Aussitôt, le regard du visiteur lança des flammes et sa bouche eut un rictus. Il étendit le bras et toucha de sa main rouge comme du feu l’épaule de Lucas qui poussa un cri d’effroi et de douleur. Tout parut s’écrouler autour du malheureux. La terre manqua sous ses pieds et il perdit connaissance?

Il faisait jour quand il revint à lui.
Il gisait sur le sol, un sol qui n’était que de la terre battue.
Aux premiers regards qu’il jeta sur les objets qui l’entouraient, il lui sembla se réveiller dans un endroit où rien ne lui était familier. Puis, peu à peu, la lumière se fit dans son esprit : ces murs nus, crépis à la chaux, ce misérable mobilier, ces vieux instruments de travail, signes d’une longue misère, lui revinrent en mémoire. Sous ses doigts fiévreux, c’était son vêtement de pauvre qui se présentait, haillonneux et sordide. Il se retrouvait dans la pauvre chaumière qu’il avait autrefois habitée et où il avait tant souffert avant sa chute. Mais tout avait subi l’influence des années et l’aspect de ce dénuement lui parut encore plus affreux qu’au temps jadis.
Il se leva péniblement et aperçut sur le lit sa femme qui semblait dormir. Il l’appela. Elle ne répondit pas. Il s’approcha et prit sa main. Elle était froide comme du marbre. Il comprit alors que tout était mort pour lui sur la terre.
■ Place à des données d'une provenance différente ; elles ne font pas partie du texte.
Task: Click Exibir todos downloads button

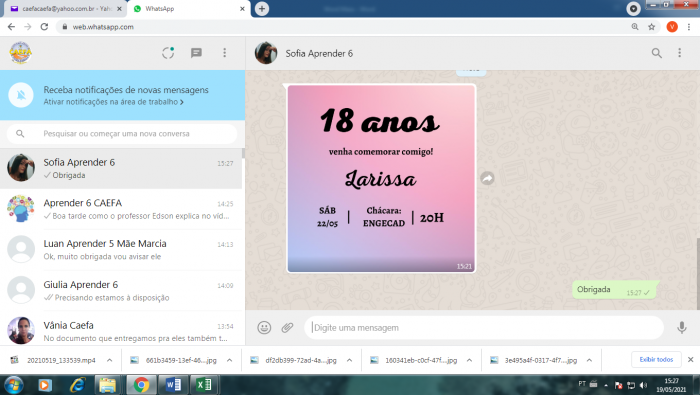Action: pyautogui.click(x=656, y=359)
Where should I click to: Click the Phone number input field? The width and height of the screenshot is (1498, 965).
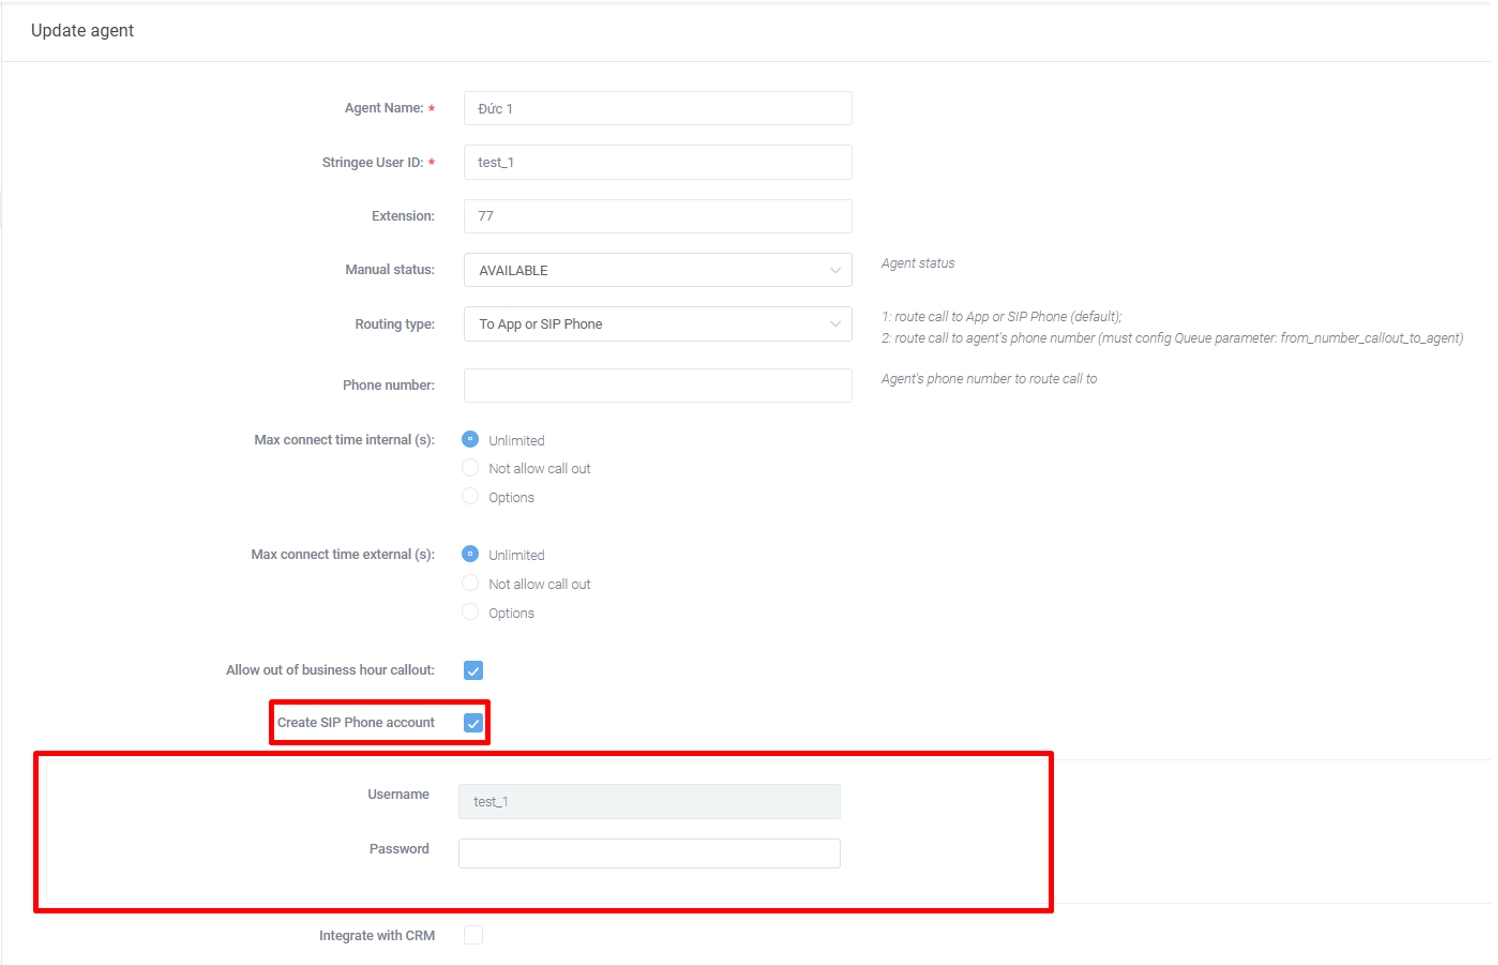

Longtemps, la tête entre ses mains, il demeura prostré, écrasé sous le poids de la douleur. Mais, quand enfin il se redressa, son visage reflétait une étrange sérénité. Jetant un dernier regard sur les témoins de ses luttes et de ses souffrances, il sortit.
A travers les dunes balayées par le vent, il se dirigea vers le presbytère.
A quelque temps de là, des bûcherons qui traversaient un matin le bois du Rabey aperçurent, auprès d’un énorme chêne séculaire, une hutte de branchages appuyée contre une roche dominant le versant d’un ravin. Un homme, revêtu d’un grossier sayon de bure, un grand capuchon rabattu sur la figure, s’y tenait en prière près d’un lit de feuilles sèches, devant une croix de bois.
Les bûcherons, l’ayant observé, murmurèrent entre eux :
“C’est Lucas, le repenti !”
Bientôt, le bruit se répandit qu’un ermite s’était établi dans cette partie du bois, que l’on nomme encore aujourd’hui : le bois du Trésor. On le rencontrait parfois, méditant dans les endroits les plus retirés, ou ramassant les plantes et les fruits sauvages qui servaient à sa nourriture.
Par esprit d’humilité, il racontait son histoire à qui venait le visiter, le détournant des vanités du monde et des tentations que Satan sème sur le chemin des âmes pour les mieux entraîner à leur perte.
“Défiez-vous des richesses !” conseillait-il.
Et, de sa cabane, il veillait à ce que quiconque ne s’approche du chêne magique.